Tuesday, June 24, 2008
Vision To Visuals: Back To School
Helping a learning institution define itself
The last unit was the bookstore windows on Lexington Avenue (between 24th and 25th Streets), which would display the range of student opportunities and resources that Baruch has to offer. In the design for each of the bookstore windows, we decided to incorporate larger-than-life images of real individual students and faculty adorning the award-winning “Vertical Campus” academic building.
In discussing the results of the project, Ben stated that the overall process “was quite successful. Duggal's multifaceted team was able to absorb and implement a vision that was new to them. I didn't have to repeat myself, and their learning curve was pretty damned impressive. While maintaining full control of the message, Duggal assisted me in understanding how my vision could be adapted and communicated in multiple formats. It seemed as though control wasn't an issue, but wherever the best idea evolved seemed to win the day, and working with this group, it became a challenge to parcel out which great idea was just right given they had so many.”

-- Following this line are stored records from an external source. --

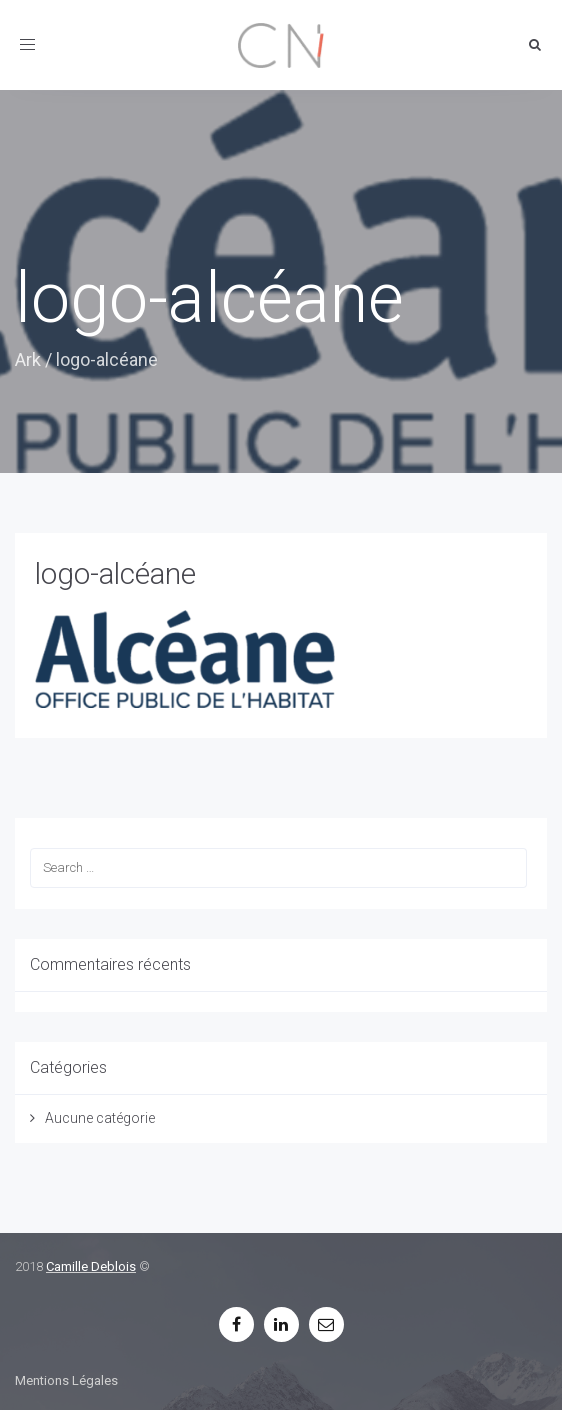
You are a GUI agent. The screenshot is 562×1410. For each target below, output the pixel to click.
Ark (28, 359)
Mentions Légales (66, 1380)
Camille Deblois (91, 1266)
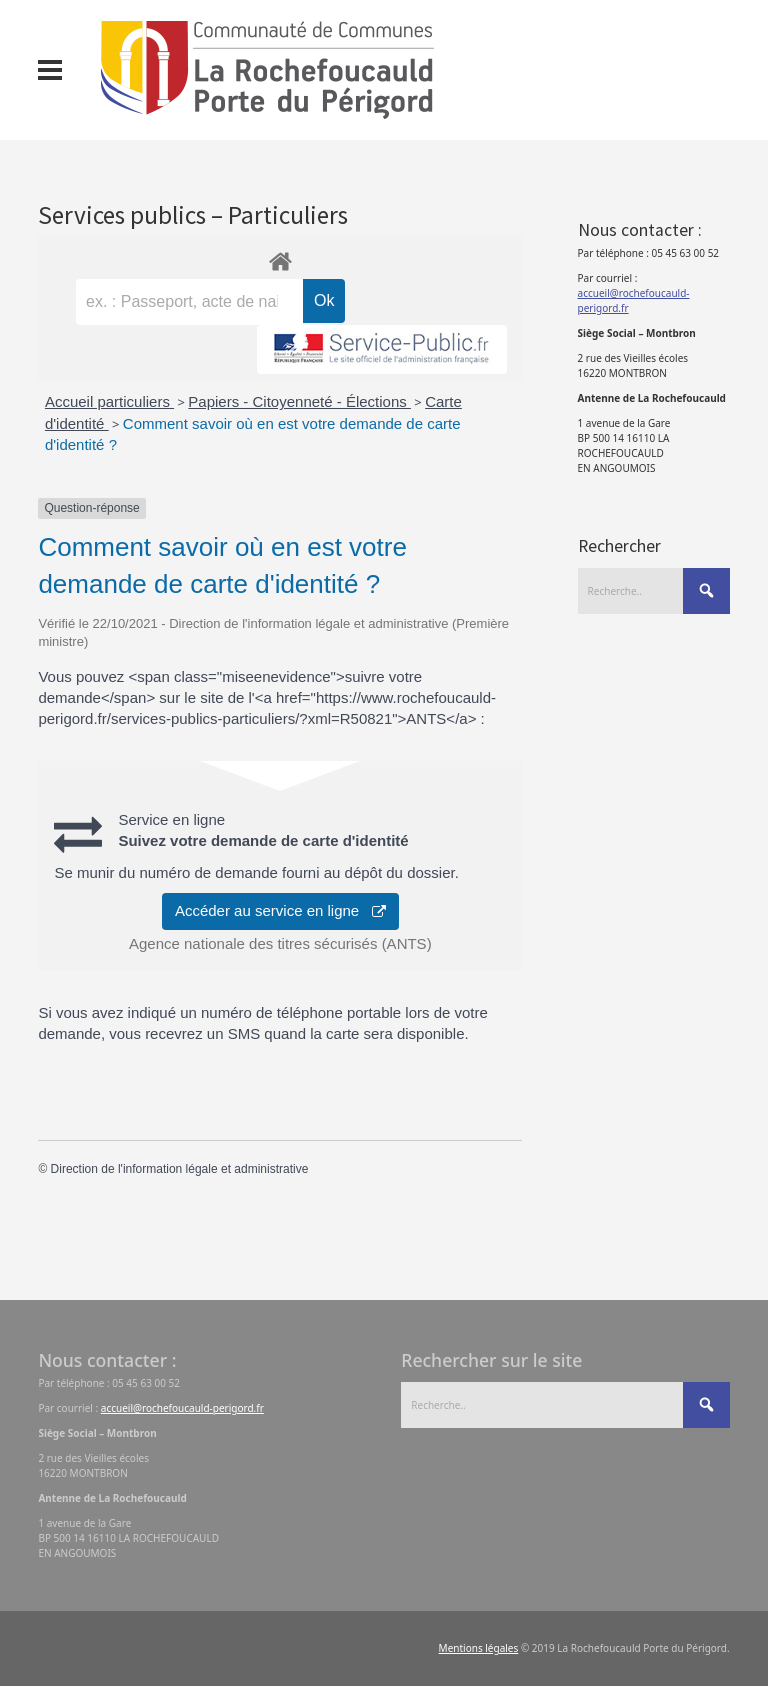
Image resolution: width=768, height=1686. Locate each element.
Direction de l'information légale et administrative (180, 1169)
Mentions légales (479, 1648)
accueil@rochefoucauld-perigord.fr (182, 1408)
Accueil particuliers (109, 401)
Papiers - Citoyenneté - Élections (299, 401)
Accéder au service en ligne (280, 910)
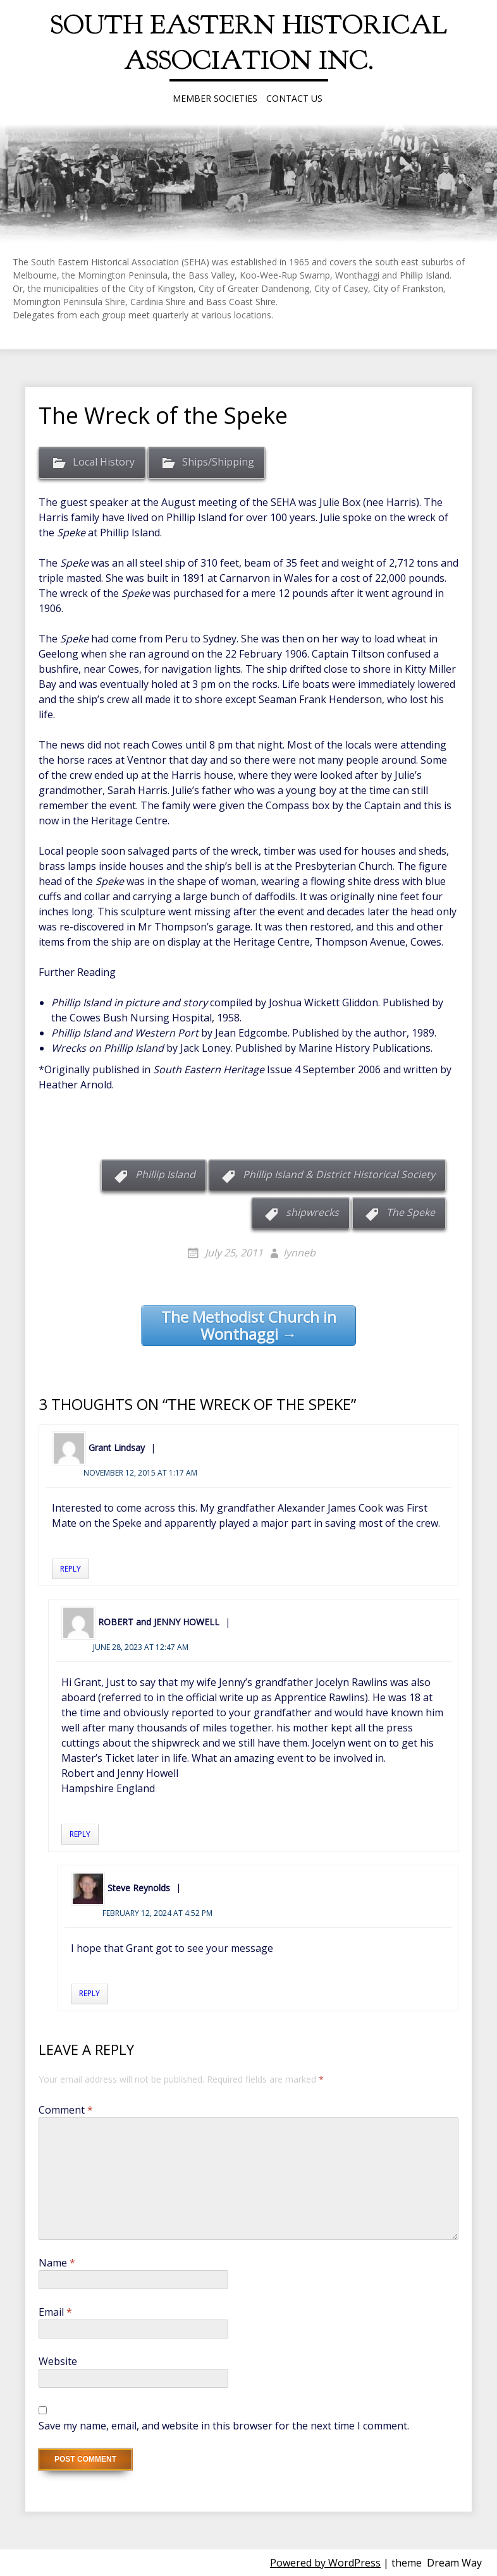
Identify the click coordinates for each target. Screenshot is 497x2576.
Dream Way (454, 2563)
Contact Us (294, 98)
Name (57, 2263)
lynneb (299, 1253)
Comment (66, 2110)
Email (55, 2312)
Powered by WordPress (325, 2563)
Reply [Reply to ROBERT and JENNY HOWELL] (80, 1834)
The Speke (410, 1212)
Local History (104, 462)
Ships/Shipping (218, 462)
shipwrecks (312, 1212)
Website (58, 2361)
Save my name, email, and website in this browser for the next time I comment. (224, 2426)
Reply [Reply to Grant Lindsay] (70, 1568)
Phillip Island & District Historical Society (339, 1174)
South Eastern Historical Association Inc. (249, 42)
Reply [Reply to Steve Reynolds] (89, 1993)
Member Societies (215, 98)
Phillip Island (165, 1174)
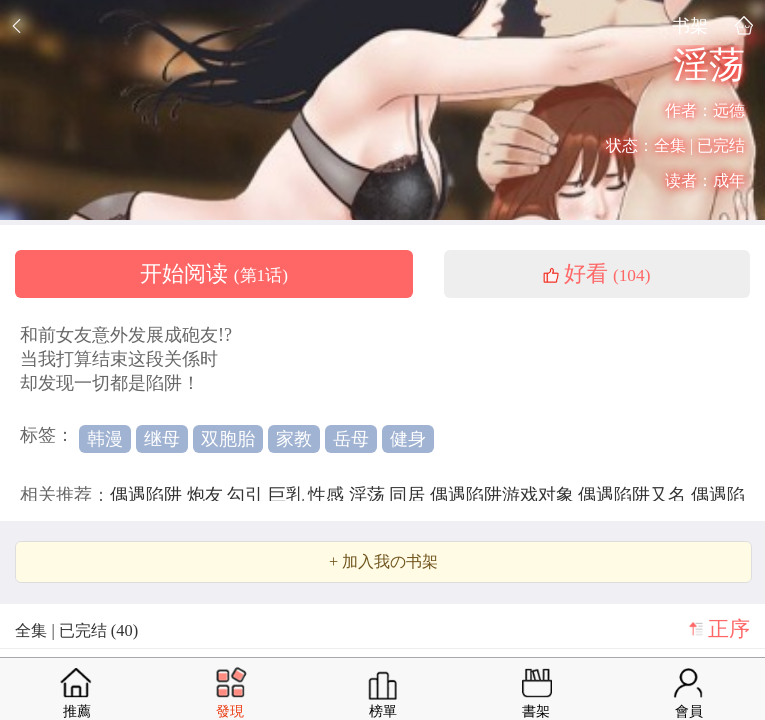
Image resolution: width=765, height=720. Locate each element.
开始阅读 (214, 274)
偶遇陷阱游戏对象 (504, 495)
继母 (162, 439)
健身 (408, 439)
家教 (294, 439)
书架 (690, 25)
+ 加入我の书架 (383, 562)
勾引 (247, 495)
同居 (409, 495)
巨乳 (288, 495)
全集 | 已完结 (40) (76, 630)
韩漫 (105, 439)
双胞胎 (228, 439)
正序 (729, 629)
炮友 (207, 495)
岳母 (351, 439)
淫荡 (369, 495)
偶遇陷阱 (148, 495)
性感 (328, 495)
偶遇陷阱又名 (634, 495)
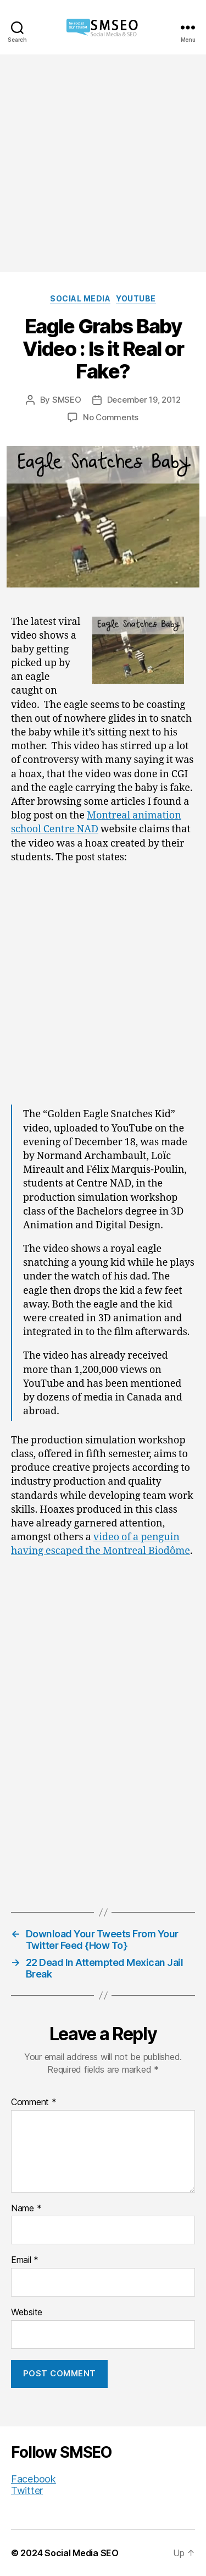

The goals for the displays were simple. As Ben describes it, “We wanted to communicate standards of academic excellence, professionalism, energy and a sense of community and pride. We have prime-time real estate in the most competitive city in the world, and we needed to present our message through mediums that were not too ‘in your face,' yet clear enough for all segments of society to embrace our public mission.”
We not only conceived such displays, but built and installed them ourselves to ensure that they met our and Baruch's exacting standards. When I first met with Ben, I asked him how he heard about us and what it was about Duggal that drew him toward us. “They impressed me with their techniques, cutting-edge knowledge, ability to see things from varying angles and responsiveness to a new market,” he explained.